© JUNGE FREIHEIT Verlag GmbH & Co.  www.jungefreiheit.de    46/01 09. November 2001

 
UMWELT
Die Qualen der Hormon-Pferde
Volker Kempf

Wenn jemand Urin von Tieren trinkt, ist das sicher pervers. Millionen von Frauen in den besten Wechseljahren tun das in Deutschland aber täglich. Denn gängige Hormonpräparate wie „Presomen compositum“ werden aus Pferdeurin gewonnen. Dieser Urin stammt zudem nicht von glücklichen Pferden auf der grünen Wiese. Der Perversität nicht genug, werden die Pferde für die Urinschluckerei von Menschen auch noch eigens unwürdig gehalten. Um die erforderlichen Mengen zu erzielen, stehen zehntausende von Pferden in engen Boxen, in denen ihre Notdurft zwecks Vermarktung eingefangen wird.
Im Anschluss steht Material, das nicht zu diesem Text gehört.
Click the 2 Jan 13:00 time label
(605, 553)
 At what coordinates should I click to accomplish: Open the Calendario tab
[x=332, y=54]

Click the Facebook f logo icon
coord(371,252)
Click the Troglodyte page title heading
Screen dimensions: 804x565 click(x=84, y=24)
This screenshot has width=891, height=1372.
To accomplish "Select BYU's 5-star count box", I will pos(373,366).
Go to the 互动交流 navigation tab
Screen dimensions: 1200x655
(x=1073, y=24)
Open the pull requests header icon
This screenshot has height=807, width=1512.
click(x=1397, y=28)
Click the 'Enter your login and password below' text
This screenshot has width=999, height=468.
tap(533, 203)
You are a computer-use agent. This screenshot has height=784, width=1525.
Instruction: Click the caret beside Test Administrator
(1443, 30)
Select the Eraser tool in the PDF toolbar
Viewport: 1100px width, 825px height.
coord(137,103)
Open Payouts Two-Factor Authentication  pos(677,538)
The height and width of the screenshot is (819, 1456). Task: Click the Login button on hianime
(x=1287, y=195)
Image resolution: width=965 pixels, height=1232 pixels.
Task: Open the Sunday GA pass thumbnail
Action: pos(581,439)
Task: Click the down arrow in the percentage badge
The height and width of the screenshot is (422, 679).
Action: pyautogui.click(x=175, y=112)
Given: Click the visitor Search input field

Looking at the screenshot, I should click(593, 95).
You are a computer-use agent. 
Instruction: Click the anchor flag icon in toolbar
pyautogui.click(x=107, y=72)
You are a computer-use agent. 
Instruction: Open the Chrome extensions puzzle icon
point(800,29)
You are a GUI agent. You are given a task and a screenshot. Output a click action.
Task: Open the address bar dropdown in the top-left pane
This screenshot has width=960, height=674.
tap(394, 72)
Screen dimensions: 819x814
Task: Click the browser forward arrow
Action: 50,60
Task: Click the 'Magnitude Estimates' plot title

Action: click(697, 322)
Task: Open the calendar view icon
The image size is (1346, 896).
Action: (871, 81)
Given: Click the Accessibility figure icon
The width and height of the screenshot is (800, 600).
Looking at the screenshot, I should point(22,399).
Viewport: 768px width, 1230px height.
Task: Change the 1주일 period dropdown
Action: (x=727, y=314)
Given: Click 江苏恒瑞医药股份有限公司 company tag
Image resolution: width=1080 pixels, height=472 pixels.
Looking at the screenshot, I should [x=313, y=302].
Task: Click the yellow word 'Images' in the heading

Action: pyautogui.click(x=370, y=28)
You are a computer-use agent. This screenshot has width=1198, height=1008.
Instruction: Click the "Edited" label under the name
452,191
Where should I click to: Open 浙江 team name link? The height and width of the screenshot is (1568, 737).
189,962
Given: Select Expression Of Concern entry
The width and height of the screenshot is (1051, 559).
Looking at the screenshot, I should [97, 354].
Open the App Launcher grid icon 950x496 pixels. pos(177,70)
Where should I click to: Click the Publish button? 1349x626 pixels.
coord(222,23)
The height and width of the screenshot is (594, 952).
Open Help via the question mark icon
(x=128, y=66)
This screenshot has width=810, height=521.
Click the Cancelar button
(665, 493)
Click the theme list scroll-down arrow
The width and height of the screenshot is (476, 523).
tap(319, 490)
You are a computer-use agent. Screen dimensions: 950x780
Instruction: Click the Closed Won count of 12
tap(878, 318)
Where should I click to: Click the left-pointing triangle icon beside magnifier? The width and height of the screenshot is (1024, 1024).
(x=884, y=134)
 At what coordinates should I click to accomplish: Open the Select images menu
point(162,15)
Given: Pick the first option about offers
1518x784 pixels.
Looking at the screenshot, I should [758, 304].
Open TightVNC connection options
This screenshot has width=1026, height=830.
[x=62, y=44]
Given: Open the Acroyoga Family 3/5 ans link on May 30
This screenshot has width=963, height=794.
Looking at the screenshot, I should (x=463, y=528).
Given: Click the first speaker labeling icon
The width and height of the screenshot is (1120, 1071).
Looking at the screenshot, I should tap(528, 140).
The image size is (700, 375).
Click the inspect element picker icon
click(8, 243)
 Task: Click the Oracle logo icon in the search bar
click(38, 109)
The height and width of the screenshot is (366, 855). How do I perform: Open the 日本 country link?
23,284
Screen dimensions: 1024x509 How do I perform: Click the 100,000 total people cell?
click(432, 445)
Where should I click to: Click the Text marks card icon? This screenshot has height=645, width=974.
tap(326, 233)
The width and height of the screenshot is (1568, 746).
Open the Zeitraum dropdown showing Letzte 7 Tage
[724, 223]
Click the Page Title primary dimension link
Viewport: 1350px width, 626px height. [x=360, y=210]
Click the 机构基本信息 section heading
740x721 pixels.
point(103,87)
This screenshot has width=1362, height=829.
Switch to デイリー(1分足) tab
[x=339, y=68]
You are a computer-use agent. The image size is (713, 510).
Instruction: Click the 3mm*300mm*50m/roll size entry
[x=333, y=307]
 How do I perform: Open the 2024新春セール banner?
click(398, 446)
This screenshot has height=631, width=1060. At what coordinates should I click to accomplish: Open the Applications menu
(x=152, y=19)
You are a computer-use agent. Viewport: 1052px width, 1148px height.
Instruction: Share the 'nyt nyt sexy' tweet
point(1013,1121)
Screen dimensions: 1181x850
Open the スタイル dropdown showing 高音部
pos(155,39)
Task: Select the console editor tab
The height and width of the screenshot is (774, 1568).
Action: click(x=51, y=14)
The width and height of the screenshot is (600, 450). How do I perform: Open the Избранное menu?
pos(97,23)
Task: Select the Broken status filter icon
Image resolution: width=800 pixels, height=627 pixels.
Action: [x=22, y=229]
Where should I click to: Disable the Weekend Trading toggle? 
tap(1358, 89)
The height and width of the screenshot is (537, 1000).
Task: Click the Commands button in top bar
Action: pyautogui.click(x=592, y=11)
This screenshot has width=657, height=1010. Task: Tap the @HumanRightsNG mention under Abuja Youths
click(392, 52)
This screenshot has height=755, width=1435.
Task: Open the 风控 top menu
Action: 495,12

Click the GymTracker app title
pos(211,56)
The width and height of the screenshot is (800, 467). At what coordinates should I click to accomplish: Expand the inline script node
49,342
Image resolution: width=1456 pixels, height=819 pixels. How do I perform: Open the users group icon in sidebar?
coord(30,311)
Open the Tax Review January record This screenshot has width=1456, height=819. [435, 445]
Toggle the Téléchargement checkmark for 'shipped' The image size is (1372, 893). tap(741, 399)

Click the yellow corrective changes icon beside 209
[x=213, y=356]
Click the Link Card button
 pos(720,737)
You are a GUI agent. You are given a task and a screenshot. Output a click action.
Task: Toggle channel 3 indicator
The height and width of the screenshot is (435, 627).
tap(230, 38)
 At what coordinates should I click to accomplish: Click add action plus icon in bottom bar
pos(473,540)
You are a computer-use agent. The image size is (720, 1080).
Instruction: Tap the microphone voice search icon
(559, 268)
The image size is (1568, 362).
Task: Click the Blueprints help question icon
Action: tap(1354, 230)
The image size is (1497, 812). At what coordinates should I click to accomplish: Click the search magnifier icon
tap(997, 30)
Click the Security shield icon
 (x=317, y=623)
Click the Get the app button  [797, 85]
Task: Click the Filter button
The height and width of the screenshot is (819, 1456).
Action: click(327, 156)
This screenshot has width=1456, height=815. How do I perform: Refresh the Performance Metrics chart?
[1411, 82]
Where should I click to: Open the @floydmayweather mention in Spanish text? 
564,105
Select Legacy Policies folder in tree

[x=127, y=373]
Die Stuten bekommen extra wenig zu trinken, damit das Konzentrat besser ist. Die eigens gedeckten Tiere bringen natürlich Fohlen zur Welt, welche dann geschlachtet werden. Dieses so gewonnene Östrogen ist ein anderes als das von Menschen, weshalb Fachleute keine medizinische Erklärung dafür haben, was das urinöse Mittel bringen soll. Aber heute kommt es vor allem darauf an, wie man etwas verkauft, nicht was. Das berichtet die Monatszeitschrift Natur & Heilen in ihrer Novemberausgabe.

Der Perversitäten sind bekanntlich keine Grenzen gesetzt. Und wo es Grenzen gibt, sollen sie fallen. Der Bundesrat hat jedenfalls eine Novellierung des Naturschutzgesetzes beschlossen, wonach Sing- und Zugvögel auch in Deutschland für die Käfighaltung eingefangen und vermarktet werde dürfen. Vielleicht führt bald jemand die Sklaverei wieder ein, dann weiß man wenigstens, wo man lebt: im Mittelalter. Doch damals trank man immerhin keinen Pferdeurin. So unterscheidet sich unser zivilisiertes Mittelalter vom Original vor allem im Grad der Perversität. Viel schlimmer als das, was ist, kann das, was noch kommt, nicht mehr werden.